Last fall, Lewis & Clark senior Wiktoria Plawska won the Intercollegiate Tennis Association Regional Championship singles final to advance to the Oracle Cup. The following is a recap of her experience, in her own words.
"Wiktoria, I'm not coming next weekend," Marco says as he looks at me intensely. After a moment of confusion, my heart drops. I've been practicing so well, conditioning three times a week at 6 a.m., lifting weights. I felt so confident. I haven't played a single competitive tennis match without Marco Pineda, one of our tennis coaches, on my tennis court, strategizing the game and creating constant references to the parallel strategies of chess. I cried that evening, thinking my chances to win the PNW ITA Championships were over.
During the initial parts of the tournament, I was not playing well, just enough to scrape by. In the quarterfinals, I lost the first set to someone I had beaten last year and then was down four match points. At that moment, I lost all tension in my body. It was over, I thought, and that was ok. But, I won the next three points to make it even. Two more points and I would go to the semis. I had a mental breakthrough and won. I was able to come back and win all by myself. After that, I was unstoppable. The semis flew past and then I was onto the finals, exactly where I wanted to be. I was so excited. I only needed one more match to win the whole tournament! I listened to my favorite pump-up songs by Flatbush Zombies and then Closer by Chainsmokers to get stuck in my head on repeat - it was perfect. My body was vibrating with energy. After the first couple of games, I knew that I could not lose. It was the most focused I've ever been in my life. I knew what I wanted and I would do everything to get there. Each point I won fueled me with more focus and excitement to win.

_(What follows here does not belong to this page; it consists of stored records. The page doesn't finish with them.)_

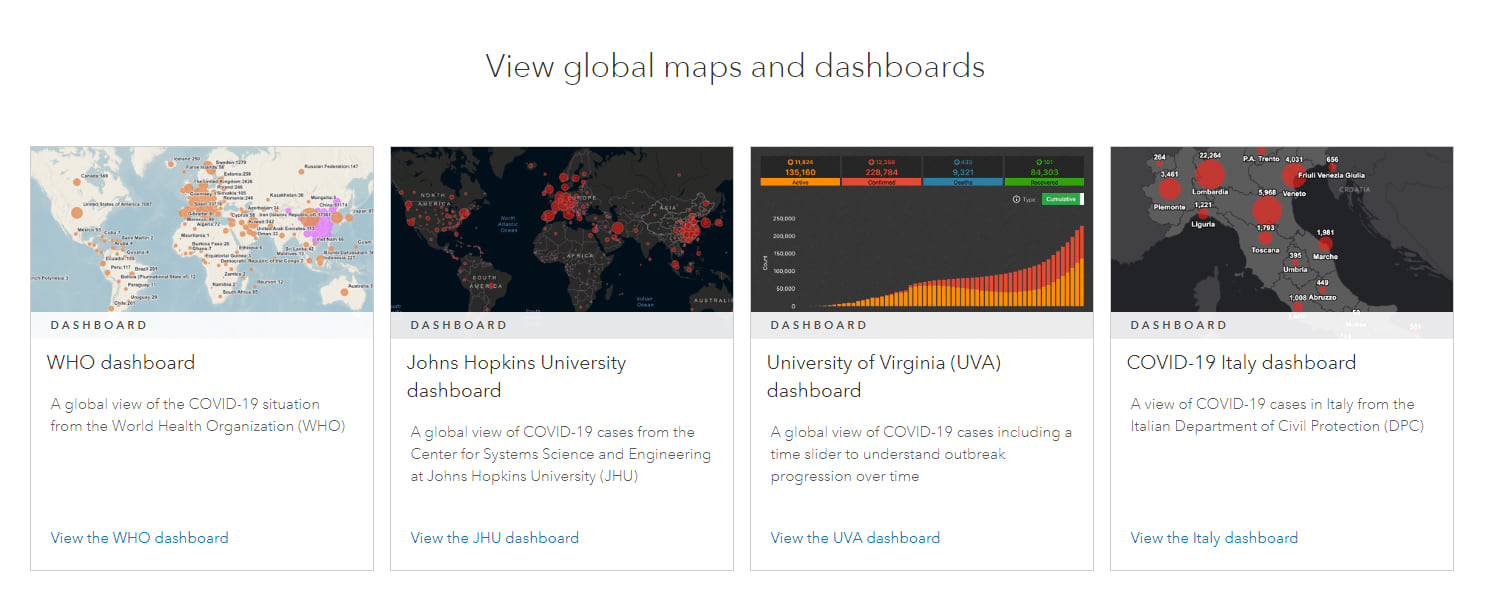1487x616 pixels.
Task: Click the green Recovered count tile
Action: coord(1043,171)
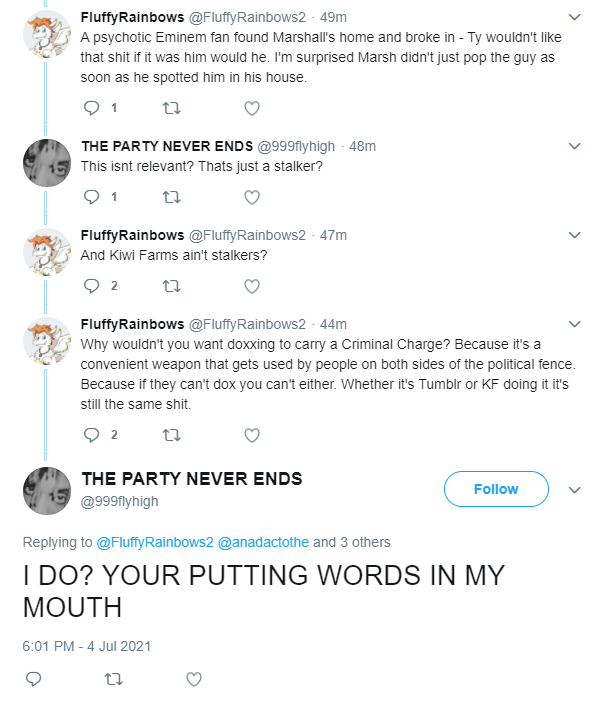This screenshot has width=604, height=702.
Task: Follow THE PARTY NEVER ENDS account
Action: (x=496, y=489)
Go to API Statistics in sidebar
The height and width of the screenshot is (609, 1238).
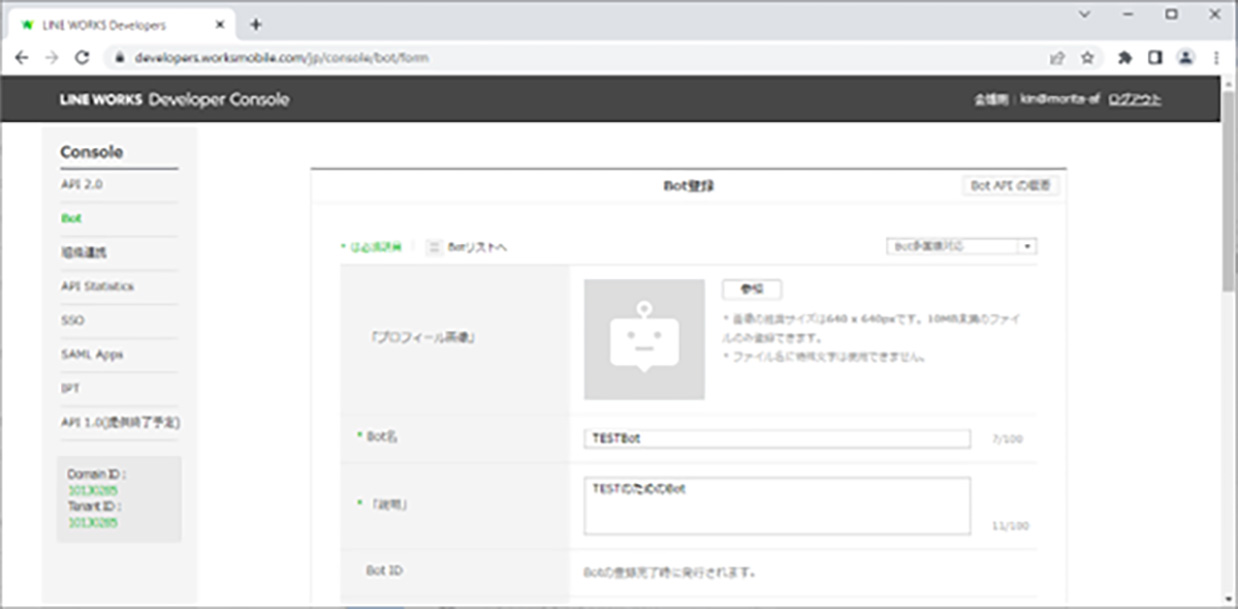tap(97, 287)
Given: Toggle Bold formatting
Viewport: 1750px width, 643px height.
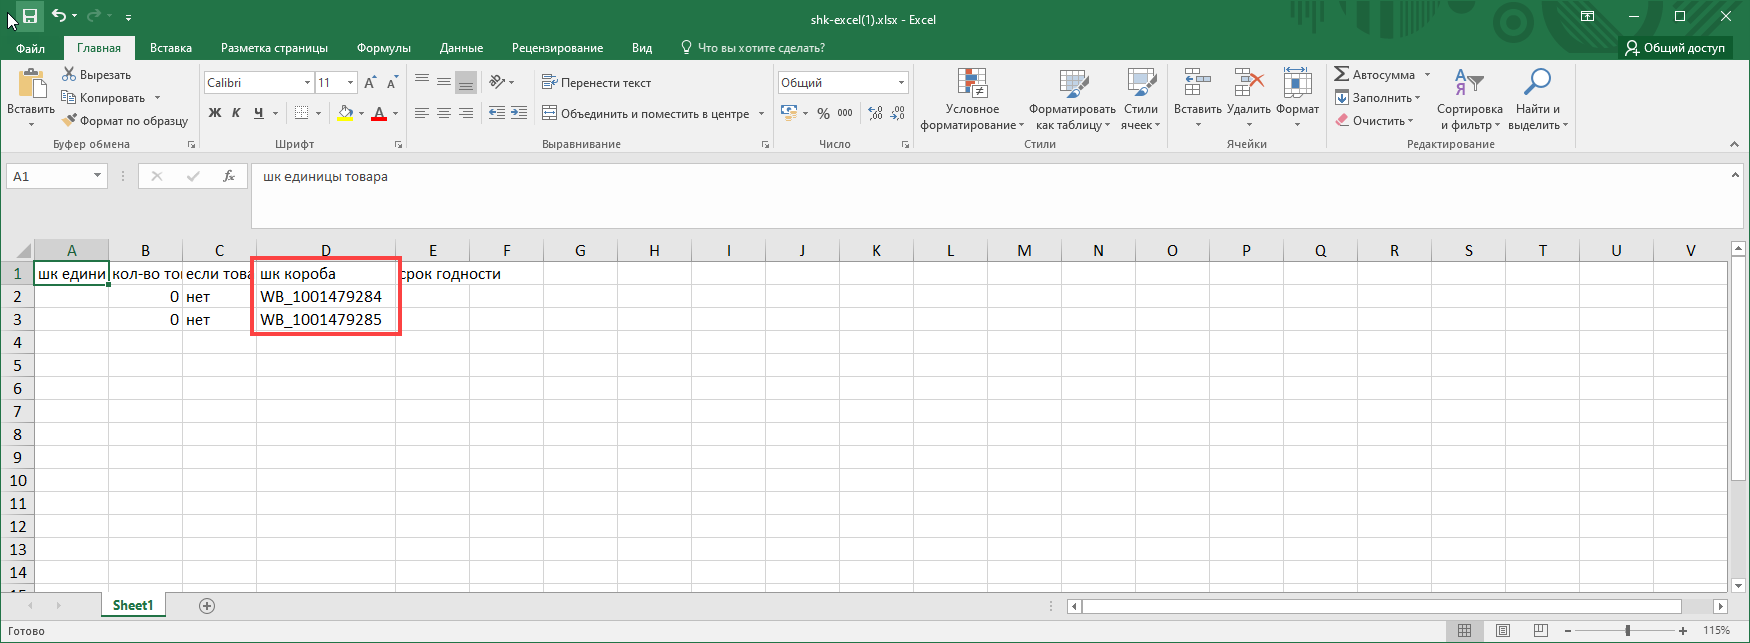Looking at the screenshot, I should tap(214, 113).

The last few points of the match, my heart raced and my hands shook as sweat poured down my entire body. It was one of the most overwhelming feelings of joy and intense accomplishment in my life. The moments on the last two points were so beautiful. All of my teammates, coaches and spectators hugged and shook hands with me. For days after I was riding on cloud nine. I am so thankful to my teammates and coaches, and Dad, for shaping me into the player I've become. The day that I won ITAs - October 2 - was also my Dad's birthday. Making him proud on his birthday added to the happiness of the weekend.
The next step after winning the ITAs was to travel with head coach Patrick Dreves to Phoenix, Ariz. to compete in the Oracle Cup, previously known as the National Small College Championships. I had never been to Arizona, so I was looking forward to exploring a new state. The weather, of course, was vastly different. It was 95 degrees every day that we were there and mostly cloudless. The tournament location, Surprise Tennis and Racket Club, is a huge complex with 25 courts, and only a five-minute drive from our hotel. Surprise was hosting all of the best men and women's tennis student-athletes from all four NCAA divisions, so the vibe was incredibly focused, competitive and excited.
I played my first and only match Wednesday morning. I had warmed up very well and was feeling fantastic. It was a tough match; I wasn't dictating points in the first set which led me to lose it fairly easily. I became more aggressive and active in the second but missed a couple of key shots when I was up 5-4 in the second, which decided the match. It was unfortunate to go home after just two days, but I am looking forward to the spring season. Patrick and I ate some delicious, local Tex-Mex and strolled in the Desert Botanical Garden looking at various types of cacti (photo below), which was a fun way to end the trip. I bought a miniature pepper plant.
Practice has started and the team is looking better than ever. I am looking forward to all of us reaching our highest potential this semester. Our prospects are looking high and I'm excited about the first match in February and see the results of our coaching and training become tangible once more.